— START Records to use —

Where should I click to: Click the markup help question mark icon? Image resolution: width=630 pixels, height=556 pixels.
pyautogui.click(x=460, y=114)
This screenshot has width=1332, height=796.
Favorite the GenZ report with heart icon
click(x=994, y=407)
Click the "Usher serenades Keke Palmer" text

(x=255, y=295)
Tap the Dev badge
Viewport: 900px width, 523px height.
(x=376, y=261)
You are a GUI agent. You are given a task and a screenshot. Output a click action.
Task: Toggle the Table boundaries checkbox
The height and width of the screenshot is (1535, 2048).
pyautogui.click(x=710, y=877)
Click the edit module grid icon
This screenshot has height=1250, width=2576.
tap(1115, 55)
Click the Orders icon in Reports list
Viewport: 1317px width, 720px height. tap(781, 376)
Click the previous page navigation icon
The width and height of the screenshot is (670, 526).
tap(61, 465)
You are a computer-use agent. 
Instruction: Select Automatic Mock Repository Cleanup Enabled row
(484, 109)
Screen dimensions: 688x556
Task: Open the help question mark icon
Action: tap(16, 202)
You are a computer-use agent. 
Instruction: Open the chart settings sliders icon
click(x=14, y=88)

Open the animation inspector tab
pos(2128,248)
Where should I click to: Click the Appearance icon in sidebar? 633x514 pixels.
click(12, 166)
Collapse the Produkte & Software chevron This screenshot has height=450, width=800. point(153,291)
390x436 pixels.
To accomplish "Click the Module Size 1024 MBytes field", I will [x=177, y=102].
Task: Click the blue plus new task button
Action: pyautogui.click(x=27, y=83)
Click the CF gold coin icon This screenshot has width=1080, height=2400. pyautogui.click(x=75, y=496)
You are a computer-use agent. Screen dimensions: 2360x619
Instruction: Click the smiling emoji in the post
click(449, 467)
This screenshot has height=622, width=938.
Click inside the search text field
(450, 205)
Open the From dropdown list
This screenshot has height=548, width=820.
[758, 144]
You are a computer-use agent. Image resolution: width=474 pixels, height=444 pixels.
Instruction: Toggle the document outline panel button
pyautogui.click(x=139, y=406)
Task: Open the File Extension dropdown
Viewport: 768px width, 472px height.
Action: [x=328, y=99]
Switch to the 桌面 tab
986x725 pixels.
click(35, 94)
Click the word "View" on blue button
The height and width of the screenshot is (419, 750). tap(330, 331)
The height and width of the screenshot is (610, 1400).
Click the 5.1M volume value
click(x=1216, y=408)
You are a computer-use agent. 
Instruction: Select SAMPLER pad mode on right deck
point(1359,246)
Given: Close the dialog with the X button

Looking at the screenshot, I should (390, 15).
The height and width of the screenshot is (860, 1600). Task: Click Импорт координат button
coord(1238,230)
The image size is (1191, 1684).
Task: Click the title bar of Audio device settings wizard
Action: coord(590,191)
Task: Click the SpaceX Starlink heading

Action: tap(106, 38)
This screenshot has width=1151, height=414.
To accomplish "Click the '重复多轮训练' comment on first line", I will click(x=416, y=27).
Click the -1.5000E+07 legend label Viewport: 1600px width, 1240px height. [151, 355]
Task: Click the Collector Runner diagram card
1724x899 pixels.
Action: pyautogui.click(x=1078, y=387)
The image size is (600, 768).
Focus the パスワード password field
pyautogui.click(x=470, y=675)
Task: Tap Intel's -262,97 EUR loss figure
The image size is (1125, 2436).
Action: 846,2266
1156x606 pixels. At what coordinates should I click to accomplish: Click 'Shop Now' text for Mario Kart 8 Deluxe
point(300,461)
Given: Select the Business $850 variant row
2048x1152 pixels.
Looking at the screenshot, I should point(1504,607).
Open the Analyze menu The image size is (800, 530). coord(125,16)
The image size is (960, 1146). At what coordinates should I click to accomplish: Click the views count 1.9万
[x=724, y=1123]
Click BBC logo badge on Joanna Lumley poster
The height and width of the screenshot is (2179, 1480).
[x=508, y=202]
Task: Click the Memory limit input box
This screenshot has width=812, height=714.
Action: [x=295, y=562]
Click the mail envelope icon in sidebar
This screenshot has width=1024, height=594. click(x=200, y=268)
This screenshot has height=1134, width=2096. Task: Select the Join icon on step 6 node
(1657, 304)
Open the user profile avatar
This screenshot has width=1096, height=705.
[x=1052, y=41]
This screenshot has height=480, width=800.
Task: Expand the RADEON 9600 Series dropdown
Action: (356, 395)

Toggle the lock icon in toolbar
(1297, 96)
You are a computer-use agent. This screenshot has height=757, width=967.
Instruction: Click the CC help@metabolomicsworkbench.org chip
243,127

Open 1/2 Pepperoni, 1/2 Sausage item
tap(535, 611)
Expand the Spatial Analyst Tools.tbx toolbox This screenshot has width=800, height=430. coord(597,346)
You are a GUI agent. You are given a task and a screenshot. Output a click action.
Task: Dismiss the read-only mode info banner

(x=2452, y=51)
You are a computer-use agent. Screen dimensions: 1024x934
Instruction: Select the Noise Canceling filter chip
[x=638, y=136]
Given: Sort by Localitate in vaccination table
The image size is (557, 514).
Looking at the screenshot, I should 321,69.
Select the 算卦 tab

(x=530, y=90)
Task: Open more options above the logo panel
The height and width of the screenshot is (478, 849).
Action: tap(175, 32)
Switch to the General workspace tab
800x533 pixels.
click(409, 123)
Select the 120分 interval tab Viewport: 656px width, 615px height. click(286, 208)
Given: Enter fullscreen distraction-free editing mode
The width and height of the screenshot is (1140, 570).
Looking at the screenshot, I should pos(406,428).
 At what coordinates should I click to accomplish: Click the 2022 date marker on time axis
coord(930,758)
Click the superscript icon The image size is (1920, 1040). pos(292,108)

— END Records to use —

Given task:
Can you write out all of the data above, word for word, with nothing changed?

Finished task:
Where should I click to: Click the markup help question mark icon? Image resolution: width=630 pixels, height=556 pixels.
pyautogui.click(x=460, y=114)
This screenshot has width=1332, height=796.
Favorite the GenZ report with heart icon
click(x=994, y=407)
Click the "Usher serenades Keke Palmer" text

(x=255, y=295)
Tap the Dev badge
Viewport: 900px width, 523px height.
(x=376, y=261)
You are a GUI agent. You are given a task and a screenshot. Output a click action.
Task: Toggle the Table boundaries checkbox
The height and width of the screenshot is (1535, 2048).
pyautogui.click(x=710, y=877)
Click the edit module grid icon
This screenshot has height=1250, width=2576.
tap(1115, 55)
Click the Orders icon in Reports list
Viewport: 1317px width, 720px height. tap(781, 376)
Click the previous page navigation icon
The width and height of the screenshot is (670, 526).
tap(61, 465)
You are a computer-use agent. 
Instruction: Select Automatic Mock Repository Cleanup Enabled row
(484, 109)
Screen dimensions: 688x556
Task: Open the help question mark icon
Action: tap(16, 202)
You are a computer-use agent. 
Instruction: Open the chart settings sliders icon
click(x=14, y=88)

Open the animation inspector tab
pos(2128,248)
Where should I click to: Click the Appearance icon in sidebar? 633x514 pixels.
click(12, 166)
Collapse the Produkte & Software chevron This screenshot has height=450, width=800. point(153,291)
390x436 pixels.
To accomplish "Click the Module Size 1024 MBytes field", I will [x=177, y=102].
Task: Click the blue plus new task button
Action: pyautogui.click(x=27, y=83)
Click the CF gold coin icon This screenshot has width=1080, height=2400. pyautogui.click(x=75, y=496)
You are a computer-use agent. Screen dimensions: 2360x619
Instruction: Click the smiling emoji in the post
click(449, 467)
This screenshot has height=622, width=938.
Click inside the search text field
(450, 205)
Open the From dropdown list
This screenshot has height=548, width=820.
[758, 144]
You are a computer-use agent. Image resolution: width=474 pixels, height=444 pixels.
Instruction: Toggle the document outline panel button
pyautogui.click(x=139, y=406)
Task: Open the File Extension dropdown
Viewport: 768px width, 472px height.
Action: [x=328, y=99]
Switch to the 桌面 tab
986x725 pixels.
click(35, 94)
Click the word "View" on blue button
The height and width of the screenshot is (419, 750). tap(330, 331)
The height and width of the screenshot is (610, 1400).
Click the 5.1M volume value
click(x=1216, y=408)
You are a computer-use agent. 
Instruction: Select SAMPLER pad mode on right deck
point(1359,246)
Given: Close the dialog with the X button

Looking at the screenshot, I should (390, 15).
The height and width of the screenshot is (860, 1600). Task: Click Импорт координат button
coord(1238,230)
The image size is (1191, 1684).
Task: Click the title bar of Audio device settings wizard
Action: coord(590,191)
Task: Click the SpaceX Starlink heading

Action: tap(106, 38)
This screenshot has width=1151, height=414.
To accomplish "Click the '重复多轮训练' comment on first line", I will click(x=416, y=27).
Click the -1.5000E+07 legend label Viewport: 1600px width, 1240px height. [151, 355]
Task: Click the Collector Runner diagram card
1724x899 pixels.
Action: pyautogui.click(x=1078, y=387)
The image size is (600, 768).
Focus the パスワード password field
pyautogui.click(x=470, y=675)
Task: Tap Intel's -262,97 EUR loss figure
The image size is (1125, 2436).
Action: 846,2266
1156x606 pixels. At what coordinates should I click to accomplish: Click 'Shop Now' text for Mario Kart 8 Deluxe
point(300,461)
Given: Select the Business $850 variant row
2048x1152 pixels.
Looking at the screenshot, I should point(1504,607).
Open the Analyze menu The image size is (800, 530). coord(125,16)
The image size is (960, 1146). At what coordinates should I click to accomplish: Click the views count 1.9万
[x=724, y=1123]
Click BBC logo badge on Joanna Lumley poster
The height and width of the screenshot is (2179, 1480).
[x=508, y=202]
Task: Click the Memory limit input box
This screenshot has width=812, height=714.
Action: [x=295, y=562]
Click the mail envelope icon in sidebar
This screenshot has width=1024, height=594. click(x=200, y=268)
This screenshot has height=1134, width=2096. Task: Select the Join icon on step 6 node
(1657, 304)
Open the user profile avatar
This screenshot has width=1096, height=705.
[x=1052, y=41]
This screenshot has height=480, width=800.
Task: Expand the RADEON 9600 Series dropdown
Action: (356, 395)

Toggle the lock icon in toolbar
(1297, 96)
You are a computer-use agent. This screenshot has height=757, width=967.
Instruction: Click the CC help@metabolomicsworkbench.org chip
243,127

Open 1/2 Pepperoni, 1/2 Sausage item
tap(535, 611)
Expand the Spatial Analyst Tools.tbx toolbox This screenshot has width=800, height=430. coord(597,346)
You are a GUI agent. You are given a task and a screenshot. Output a click action.
Task: Dismiss the read-only mode info banner

(x=2452, y=51)
You are a computer-use agent. Screen dimensions: 1024x934
Instruction: Select the Noise Canceling filter chip
[x=638, y=136]
Given: Sort by Localitate in vaccination table
The image size is (557, 514).
Looking at the screenshot, I should 321,69.
Select the 算卦 tab

(x=530, y=90)
Task: Open more options above the logo panel
The height and width of the screenshot is (478, 849).
Action: tap(175, 32)
Switch to the General workspace tab
800x533 pixels.
click(409, 123)
Select the 120分 interval tab Viewport: 656px width, 615px height. click(286, 208)
Given: Enter fullscreen distraction-free editing mode
The width and height of the screenshot is (1140, 570).
Looking at the screenshot, I should pos(406,428).
 At what coordinates should I click to accomplish: Click the 2022 date marker on time axis
coord(930,758)
Click the superscript icon The image size is (1920, 1040). pos(292,108)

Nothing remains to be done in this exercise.